Met Lords of Acid en Praga Kahn verkocht ze over heel de wereld miljoenen platen. In de Verenigde Staten en Japan kennen ze Darling Nikkie dan ook al langer dan vandaag. Met haar eerste soloalbum probeert ze het nu ook in eigen land. Door Ben Van Alboom

Ben Van Alboom

cd ‘www.darlingnikkie.com’ (Mocca/Roadrunner)

in concert: 13/8, Marktrock Leuven

‘Sugarcane’ is de eerste single uit het album. Nochtans hoort het er niet helemaal op thuis.

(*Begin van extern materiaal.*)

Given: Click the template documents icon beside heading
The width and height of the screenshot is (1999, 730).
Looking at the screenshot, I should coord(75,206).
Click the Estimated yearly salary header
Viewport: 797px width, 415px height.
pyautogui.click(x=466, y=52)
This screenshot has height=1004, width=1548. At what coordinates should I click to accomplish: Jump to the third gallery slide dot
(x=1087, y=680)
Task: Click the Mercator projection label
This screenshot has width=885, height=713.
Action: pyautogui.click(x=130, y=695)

Nikkie: Dat vind ik zelf ook. Het heeft trouwens weinig gescheeld of het stond er niet eens op. Sugarcane is het eerste nummer dat ik voor het album heb geschreven. Ik wist toen nog niet goed welke richting ik wou uitgaan en daarom klinkt het stukken vrolijker dan de rest van de plaat. De platenfirma wou het er uiteindelijk toch op en ondertussen is het inderdaad ook de eerste single geworden. Enerzijds ben ik daar nu zelf wel tevreden mee, maar anderzijds vind ik dat je het nummer na twee keer wel hebt gehoord. Het is een leuk popnummer, maar meer ook niet.

Is dat de reden waarom het nummer ook in een ruigere versie, als bonus track, op het album staat?

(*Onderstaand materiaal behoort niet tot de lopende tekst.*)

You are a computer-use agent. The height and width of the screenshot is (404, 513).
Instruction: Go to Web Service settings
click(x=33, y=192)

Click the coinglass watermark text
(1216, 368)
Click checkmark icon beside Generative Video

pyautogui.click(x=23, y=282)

Nikkie: Neen, want eigenlijk is dat het origineel ( lacht). Toen ik aan het album begon te schrijven, zat ik nog steeds met Lords of Acid en Praga Kahn in het achterhoofd. Ik heb ook even overwogen om gewoon in dezelfde stijl verder te gaan, maar achteraf heb ik dan toch besloten om het nummer wat af te zwakken. Ik heb dus zeker niet voor de gemakkelijkste weg gekozen. Maurice zei me onlangs nog dat ik gek ben om niet gewoon in hetzelfde genre te blijven werken, maar ik had er gewoon geen zin meer in. Dat de originele versie van Sugarcane als bonus track op de plaat staat, is meer bedoeld als een herinnering aan wat ik vroeger deed.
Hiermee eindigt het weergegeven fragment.